Compotes et oeuf mollet
{Jour 9}
Après 9 jours d’isolement, j’en suis venue à une conclusion relativement perspicace : il faut être sacrément intelligent pour se faire, seul, la conversation.
Livrée à moi-même, je deviens plus amorphe qu’une limace qui gazouille dans sa compote. Habituellement, j’écris pour savoir ce que je pense. Aujourd’hui, j’écris simplement pour savoir penser. L’immobilisme de mon corps semble inspirer l’engourdissement de mon cerveau qui manque cruellement de personnalité. Je perds un peu plus chaque jour en répartie et ignore où j’ai foutu ma vivacité d’esprit. Ces derniers atouts m’étant déjà limités, je tiens à les préserver comme le dernier mouchoir humide oublié dans une poche de pantalon.
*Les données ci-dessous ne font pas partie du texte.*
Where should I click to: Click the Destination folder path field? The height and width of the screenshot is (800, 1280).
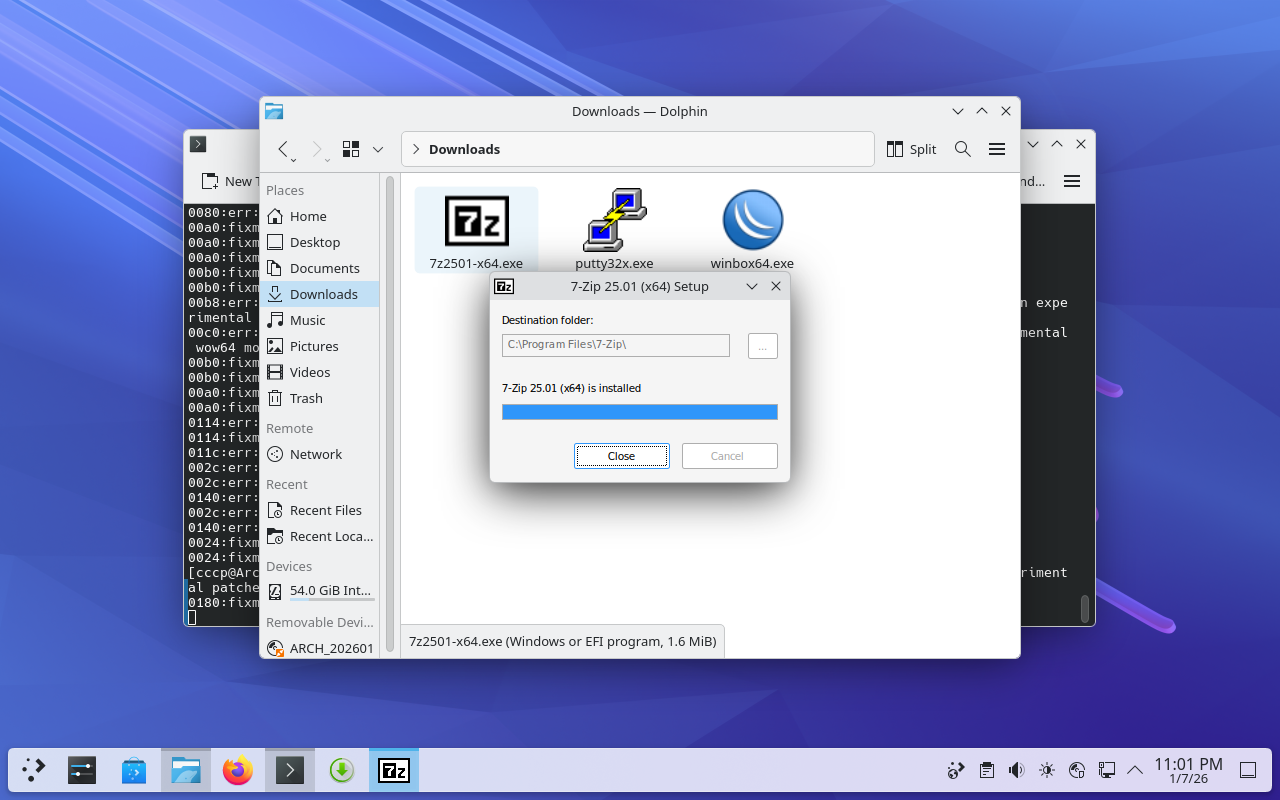click(615, 345)
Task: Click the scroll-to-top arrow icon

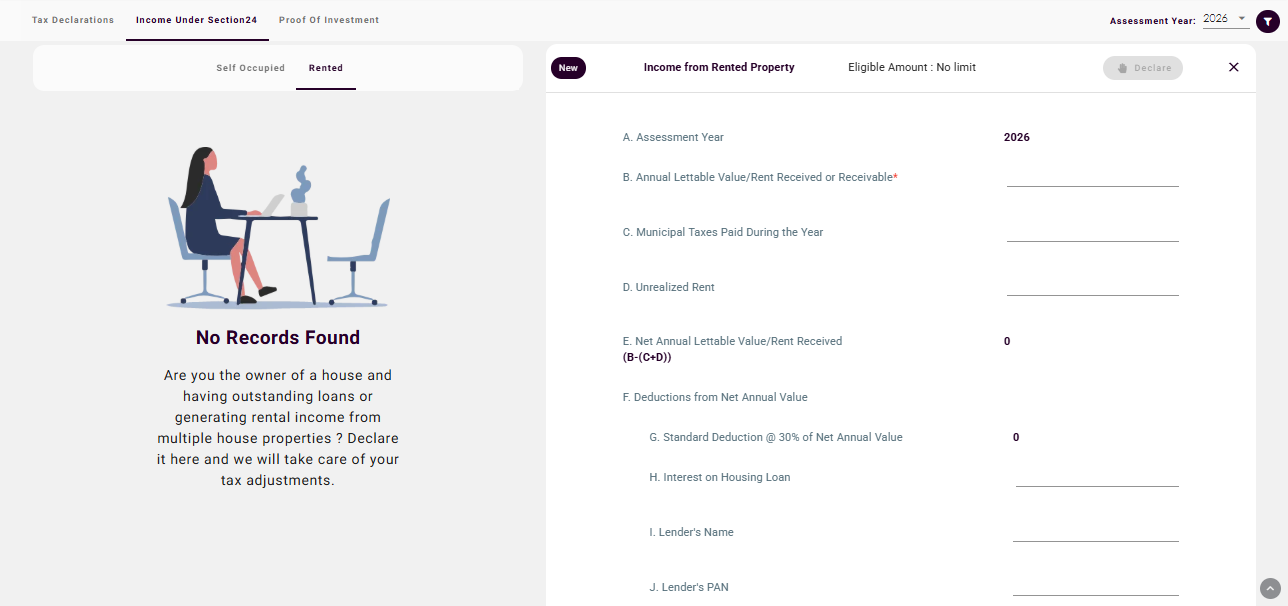Action: (1270, 588)
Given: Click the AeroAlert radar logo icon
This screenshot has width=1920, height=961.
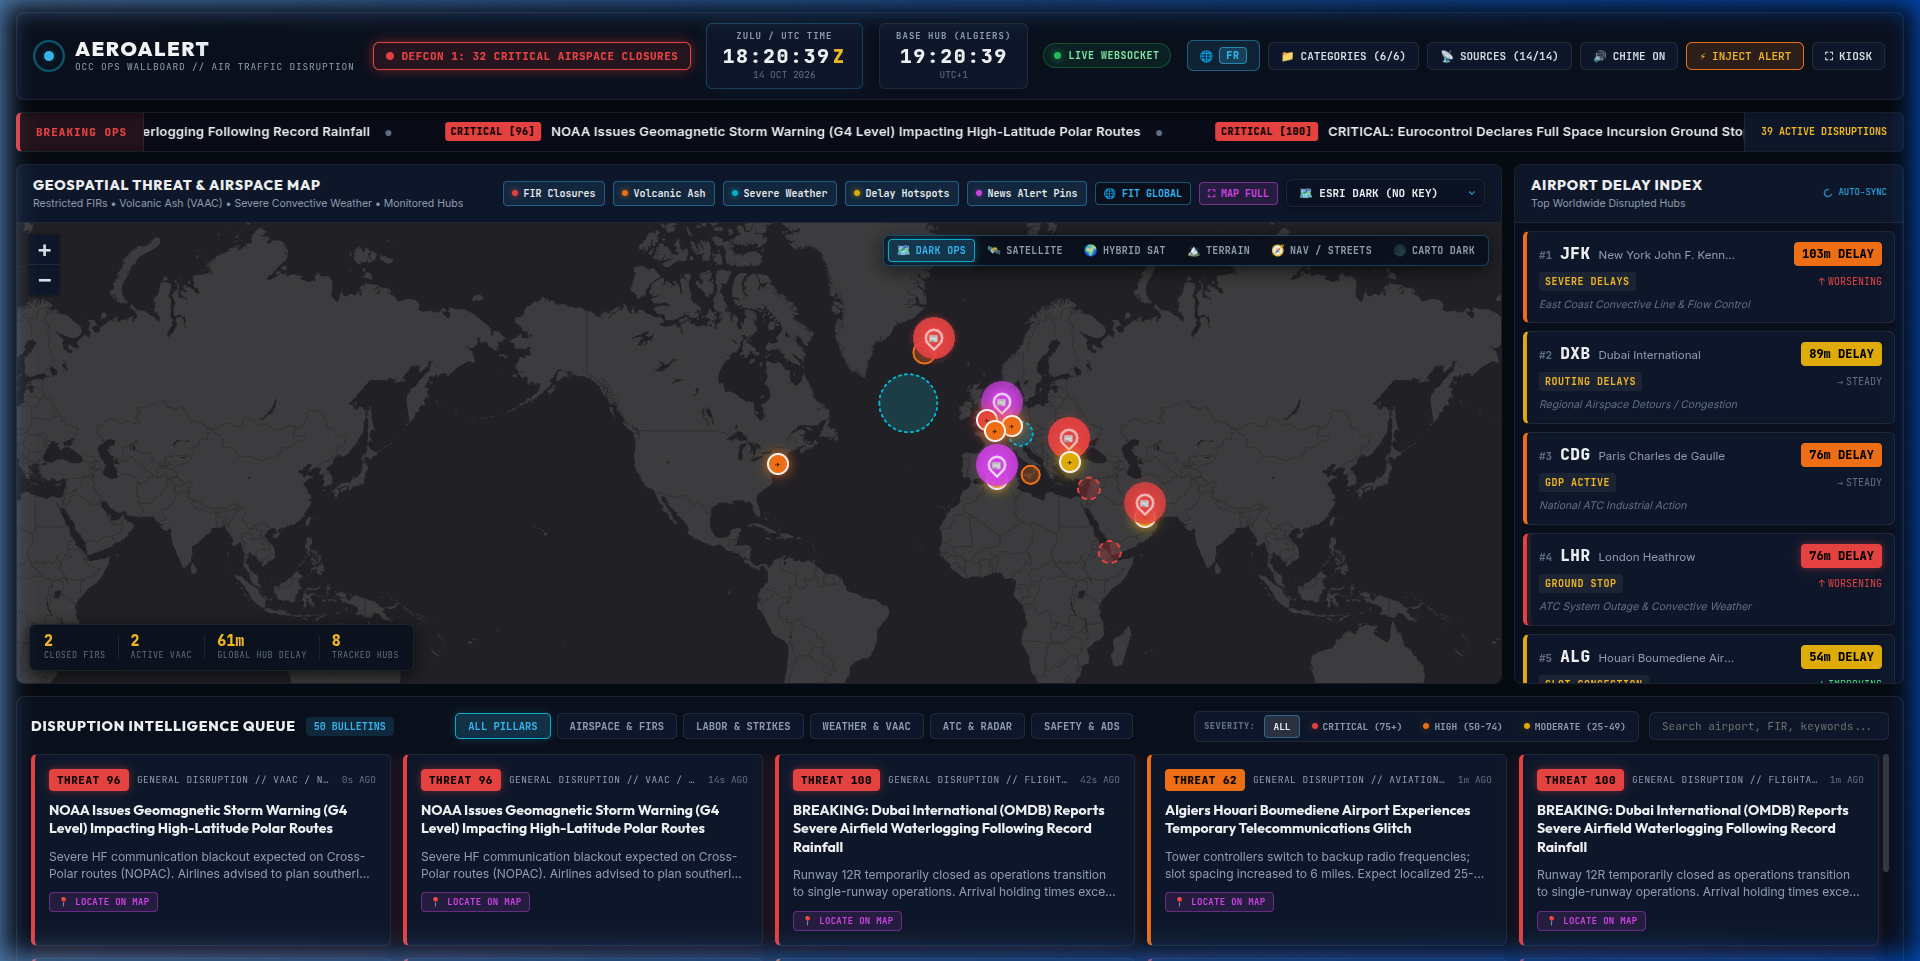Looking at the screenshot, I should pos(48,56).
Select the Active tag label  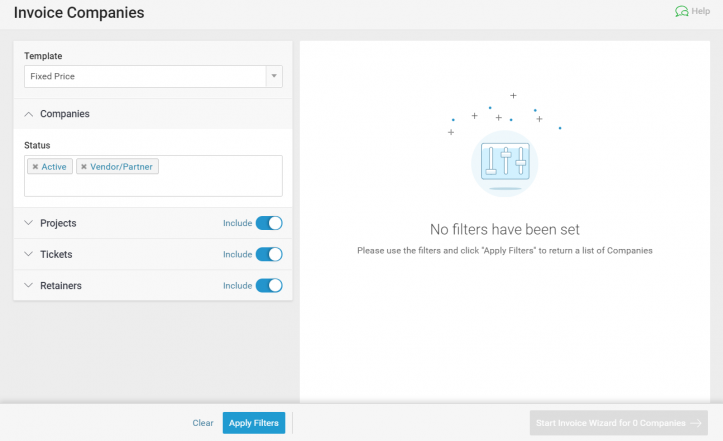pyautogui.click(x=54, y=167)
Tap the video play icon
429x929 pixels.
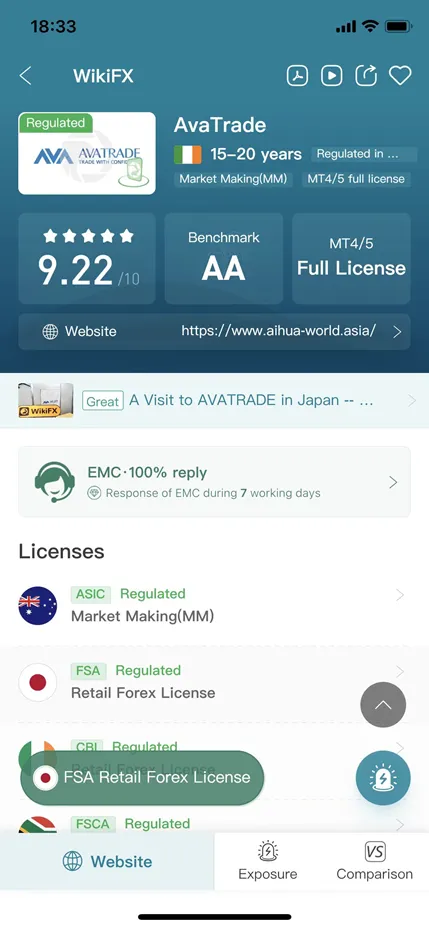click(x=332, y=76)
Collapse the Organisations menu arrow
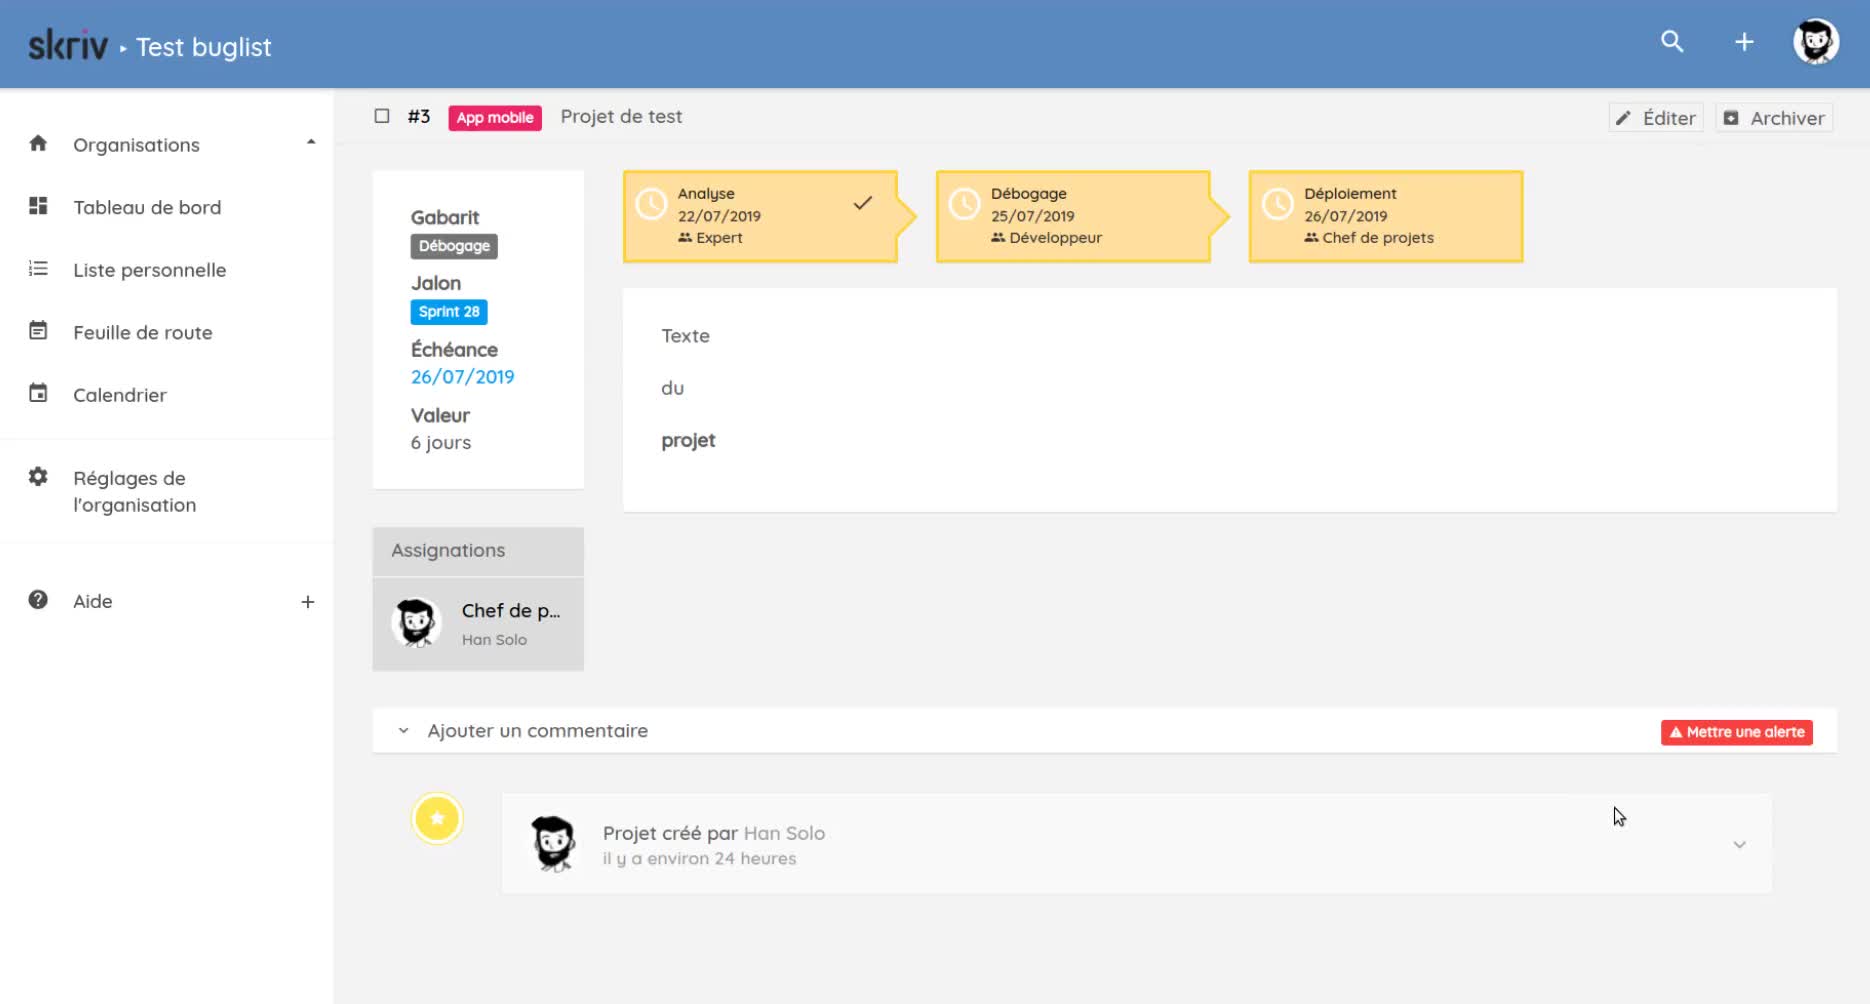 point(311,143)
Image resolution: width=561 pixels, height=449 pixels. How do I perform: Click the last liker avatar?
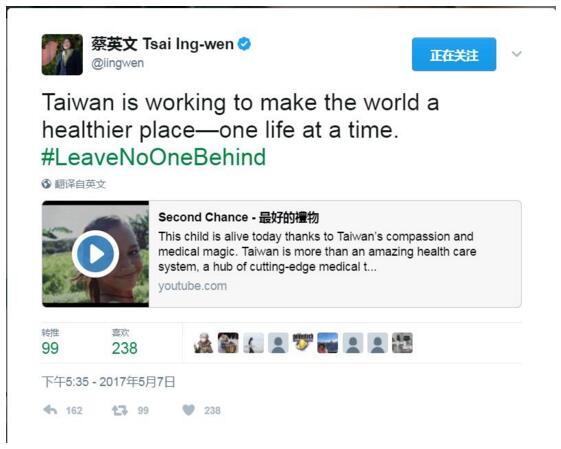click(402, 343)
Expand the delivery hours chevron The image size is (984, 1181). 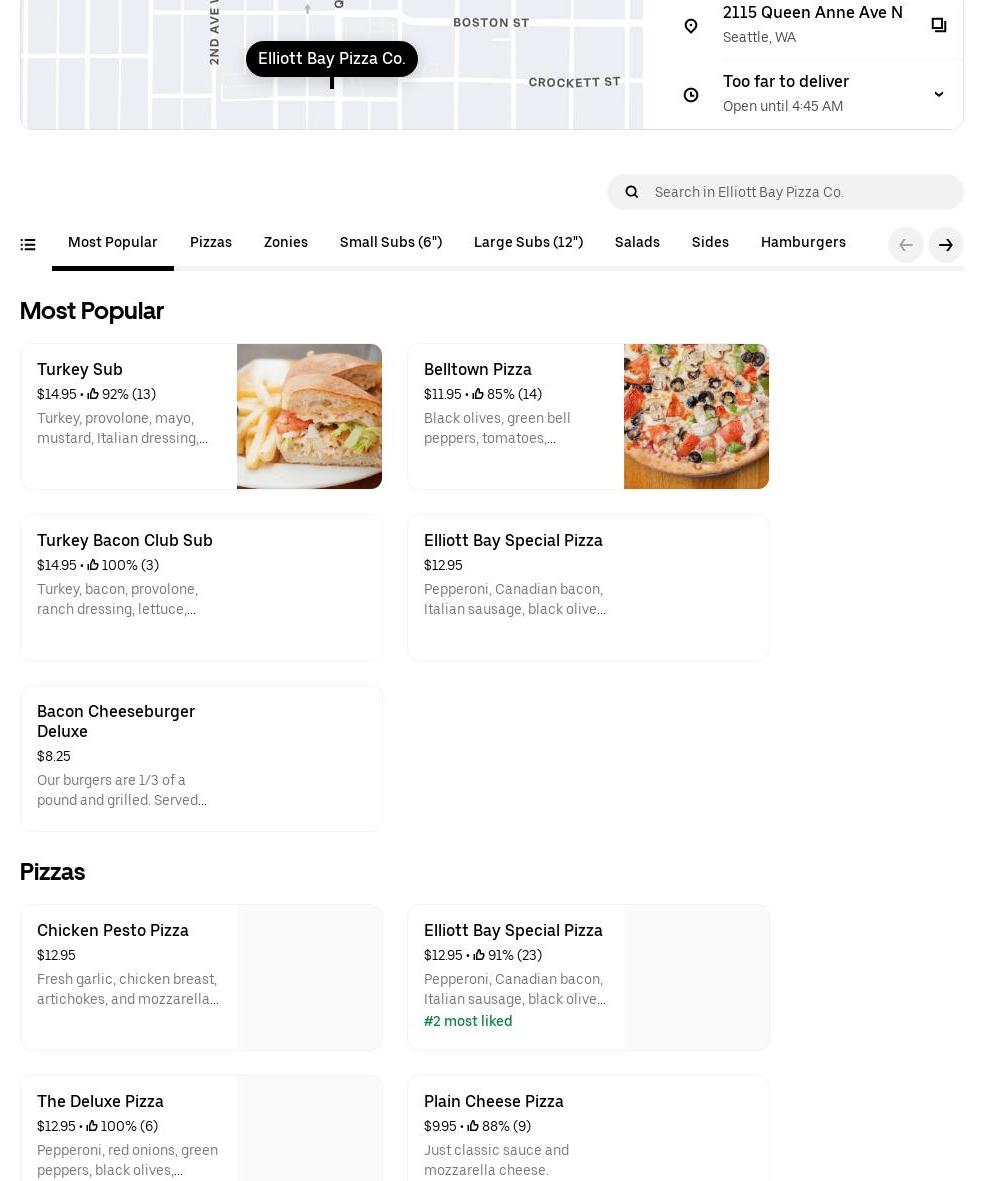(x=938, y=94)
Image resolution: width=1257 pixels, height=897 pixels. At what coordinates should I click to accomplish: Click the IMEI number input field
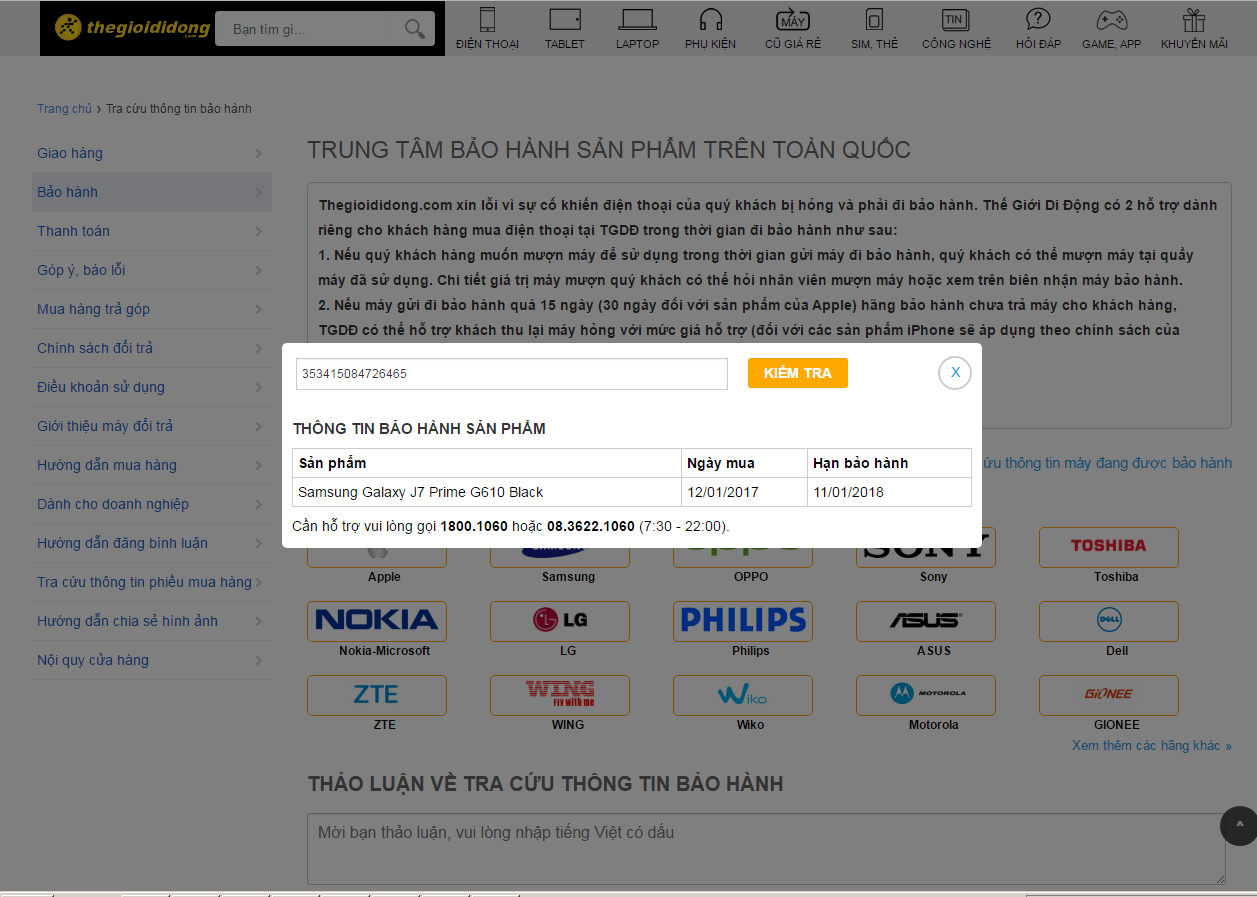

J’en suis désormais convaincue, la richesse intérieure est le fruit d’une conversation avec l’extérieur. Sous forme de contemplation ou d’écoute, cette stimulation psychique ne peut avoir lieu qu’après s’être ouvert à autre chose que soi-même. L’équation est donc la suivante : si la réclusion implique l’absence quasi totale d’interactions sociales qui elle-même anesthésie les débats, réduit les contestations et appauvrit la pensée, alors dans le néant de la solitude, l’écho de sa propre idée résonne puis rebondit indéfiniment sur les parois de son cervelet comme un oeuf mollet dans un saladier.
La science ne ment jamais : si le confinement persiste, il nous faudra plus de compotes.